■ Material supplied:

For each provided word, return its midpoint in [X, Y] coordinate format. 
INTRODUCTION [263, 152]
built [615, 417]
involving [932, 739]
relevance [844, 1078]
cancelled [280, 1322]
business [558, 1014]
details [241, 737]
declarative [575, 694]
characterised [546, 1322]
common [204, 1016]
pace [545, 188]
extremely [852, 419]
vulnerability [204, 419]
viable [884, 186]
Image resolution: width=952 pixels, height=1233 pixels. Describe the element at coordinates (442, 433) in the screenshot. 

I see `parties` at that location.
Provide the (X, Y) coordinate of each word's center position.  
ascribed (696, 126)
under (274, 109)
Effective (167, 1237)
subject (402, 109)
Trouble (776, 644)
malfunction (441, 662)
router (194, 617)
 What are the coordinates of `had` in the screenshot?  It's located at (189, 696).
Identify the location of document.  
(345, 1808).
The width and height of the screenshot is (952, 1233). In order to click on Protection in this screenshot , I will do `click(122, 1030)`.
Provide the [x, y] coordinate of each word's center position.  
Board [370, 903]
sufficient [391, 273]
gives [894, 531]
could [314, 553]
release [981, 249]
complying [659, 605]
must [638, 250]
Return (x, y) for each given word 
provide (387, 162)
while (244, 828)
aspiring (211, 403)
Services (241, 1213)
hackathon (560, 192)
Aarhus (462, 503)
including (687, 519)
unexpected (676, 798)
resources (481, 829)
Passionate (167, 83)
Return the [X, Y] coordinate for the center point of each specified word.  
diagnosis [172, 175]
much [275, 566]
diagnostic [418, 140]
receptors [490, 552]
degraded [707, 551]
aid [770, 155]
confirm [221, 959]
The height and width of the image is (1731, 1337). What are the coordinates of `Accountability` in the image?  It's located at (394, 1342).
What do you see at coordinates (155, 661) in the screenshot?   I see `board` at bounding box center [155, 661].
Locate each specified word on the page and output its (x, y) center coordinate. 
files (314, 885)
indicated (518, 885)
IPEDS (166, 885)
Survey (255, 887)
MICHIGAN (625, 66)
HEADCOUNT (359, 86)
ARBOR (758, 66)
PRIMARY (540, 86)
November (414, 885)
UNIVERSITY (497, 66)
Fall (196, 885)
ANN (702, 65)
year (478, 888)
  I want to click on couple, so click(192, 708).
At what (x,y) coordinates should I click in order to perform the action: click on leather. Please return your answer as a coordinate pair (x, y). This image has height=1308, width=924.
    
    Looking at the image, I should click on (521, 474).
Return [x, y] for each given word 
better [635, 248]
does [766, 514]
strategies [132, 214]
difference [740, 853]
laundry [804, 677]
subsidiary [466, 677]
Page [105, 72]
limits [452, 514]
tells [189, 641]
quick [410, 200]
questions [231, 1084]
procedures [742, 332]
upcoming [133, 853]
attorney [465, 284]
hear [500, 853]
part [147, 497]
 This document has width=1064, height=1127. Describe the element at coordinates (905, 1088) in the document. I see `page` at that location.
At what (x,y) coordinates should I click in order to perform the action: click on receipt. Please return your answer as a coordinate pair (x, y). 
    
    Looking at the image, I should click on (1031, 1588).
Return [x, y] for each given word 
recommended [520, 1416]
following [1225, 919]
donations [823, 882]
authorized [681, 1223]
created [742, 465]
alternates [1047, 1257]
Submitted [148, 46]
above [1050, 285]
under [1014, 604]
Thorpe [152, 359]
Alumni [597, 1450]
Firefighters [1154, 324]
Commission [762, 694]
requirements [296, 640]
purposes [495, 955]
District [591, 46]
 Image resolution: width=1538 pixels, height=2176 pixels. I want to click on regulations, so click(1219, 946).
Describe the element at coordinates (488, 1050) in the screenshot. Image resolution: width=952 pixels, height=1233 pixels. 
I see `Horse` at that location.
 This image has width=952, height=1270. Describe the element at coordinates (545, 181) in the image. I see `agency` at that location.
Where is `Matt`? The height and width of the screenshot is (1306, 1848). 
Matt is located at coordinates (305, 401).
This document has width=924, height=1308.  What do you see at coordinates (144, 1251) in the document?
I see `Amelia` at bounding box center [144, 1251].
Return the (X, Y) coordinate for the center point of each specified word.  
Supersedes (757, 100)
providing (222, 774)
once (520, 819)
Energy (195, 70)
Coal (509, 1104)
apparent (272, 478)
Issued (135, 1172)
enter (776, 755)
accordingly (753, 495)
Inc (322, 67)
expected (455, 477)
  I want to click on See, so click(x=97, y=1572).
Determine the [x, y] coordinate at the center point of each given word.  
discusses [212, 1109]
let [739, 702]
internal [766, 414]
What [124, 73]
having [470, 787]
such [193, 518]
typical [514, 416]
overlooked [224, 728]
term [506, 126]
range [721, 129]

■ Given exercise:
Return all of the entries above word for word, keeping every line unchanged.

■ In response:
For each provided word, return its midpoint in [X, Y] coordinate format. 
INTRODUCTION [263, 152]
built [615, 417]
involving [932, 739]
relevance [844, 1078]
cancelled [280, 1322]
business [558, 1014]
details [241, 737]
declarative [575, 694]
characterised [546, 1322]
common [204, 1016]
pace [545, 188]
extremely [852, 419]
vulnerability [204, 419]
viable [884, 186]
Image resolution: width=952 pixels, height=1233 pixels. Describe the element at coordinates (442, 433) in the screenshot. 

I see `parties` at that location.
Provide the (X, Y) coordinate of each word's center position.  
ascribed (696, 126)
under (274, 109)
Effective (167, 1237)
subject (402, 109)
Trouble (776, 644)
malfunction (441, 662)
router (194, 617)
 What are the coordinates of `had` in the screenshot?  It's located at (189, 696).
Identify the location of document.  
(345, 1808).
The width and height of the screenshot is (952, 1233). In order to click on Protection in this screenshot , I will do `click(122, 1030)`.
Provide the [x, y] coordinate of each word's center position.  
Board [370, 903]
sufficient [391, 273]
gives [894, 531]
could [314, 553]
release [981, 249]
complying [659, 605]
must [638, 250]
Return (x, y) for each given word 
provide (387, 162)
while (244, 828)
aspiring (211, 403)
Services (241, 1213)
hackathon (560, 192)
Aarhus (462, 503)
including (687, 519)
unexpected (676, 798)
resources (481, 829)
Passionate (167, 83)
Return the [X, Y] coordinate for the center point of each specified word.  
diagnosis [172, 175]
much [275, 566]
diagnostic [418, 140]
receptors [490, 552]
degraded [707, 551]
aid [770, 155]
confirm [221, 959]
The height and width of the image is (1731, 1337). What are the coordinates of `Accountability` in the image?  It's located at (394, 1342).
What do you see at coordinates (155, 661) in the screenshot?   I see `board` at bounding box center [155, 661].
Locate each specified word on the page and output its (x, y) center coordinate. 
files (314, 885)
indicated (518, 885)
IPEDS (166, 885)
Survey (255, 887)
MICHIGAN (625, 66)
HEADCOUNT (359, 86)
ARBOR (758, 66)
PRIMARY (540, 86)
November (414, 885)
UNIVERSITY (497, 66)
Fall (196, 885)
ANN (702, 65)
year (478, 888)
  I want to click on couple, so click(192, 708).
At what (x,y) coordinates should I click in order to perform the action: click on leather. Please return your answer as a coordinate pair (x, y). This image has height=1308, width=924.
    
    Looking at the image, I should click on (521, 474).
Return [x, y] for each given word 
better [635, 248]
does [766, 514]
strategies [132, 214]
difference [740, 853]
laundry [804, 677]
subsidiary [466, 677]
Page [105, 72]
limits [452, 514]
tells [189, 641]
quick [410, 200]
questions [231, 1084]
procedures [742, 332]
upcoming [133, 853]
attorney [465, 284]
hear [500, 853]
part [147, 497]
 This document has width=1064, height=1127. Describe the element at coordinates (905, 1088) in the document. I see `page` at that location.
At what (x,y) coordinates should I click in order to perform the action: click on receipt. Please return your answer as a coordinate pair (x, y). 
    
    Looking at the image, I should click on (1031, 1588).
Return [x, y] for each given word 
recommended [520, 1416]
following [1225, 919]
donations [823, 882]
authorized [681, 1223]
created [742, 465]
alternates [1047, 1257]
Submitted [148, 46]
above [1050, 285]
under [1014, 604]
Thorpe [152, 359]
Alumni [597, 1450]
Firefighters [1154, 324]
Commission [762, 694]
requirements [296, 640]
purposes [495, 955]
District [591, 46]
 Image resolution: width=1538 pixels, height=2176 pixels. I want to click on regulations, so click(1219, 946).
Describe the element at coordinates (488, 1050) in the screenshot. Image resolution: width=952 pixels, height=1233 pixels. 
I see `Horse` at that location.
 This image has width=952, height=1270. Describe the element at coordinates (545, 181) in the image. I see `agency` at that location.
Where is `Matt`? The height and width of the screenshot is (1306, 1848). 
Matt is located at coordinates (305, 401).
This document has width=924, height=1308.  What do you see at coordinates (144, 1251) in the document?
I see `Amelia` at bounding box center [144, 1251].
Return the (X, Y) coordinate for the center point of each specified word.  
Supersedes (757, 100)
providing (222, 774)
once (520, 819)
Energy (195, 70)
Coal (509, 1104)
apparent (272, 478)
Issued (135, 1172)
enter (776, 755)
accordingly (753, 495)
Inc (322, 67)
expected (455, 477)
  I want to click on See, so click(x=97, y=1572).
Determine the [x, y] coordinate at the center point of each given word.  
discusses [212, 1109]
let [739, 702]
internal [766, 414]
What [124, 73]
having [470, 787]
such [193, 518]
typical [514, 416]
overlooked [224, 728]
term [506, 126]
range [721, 129]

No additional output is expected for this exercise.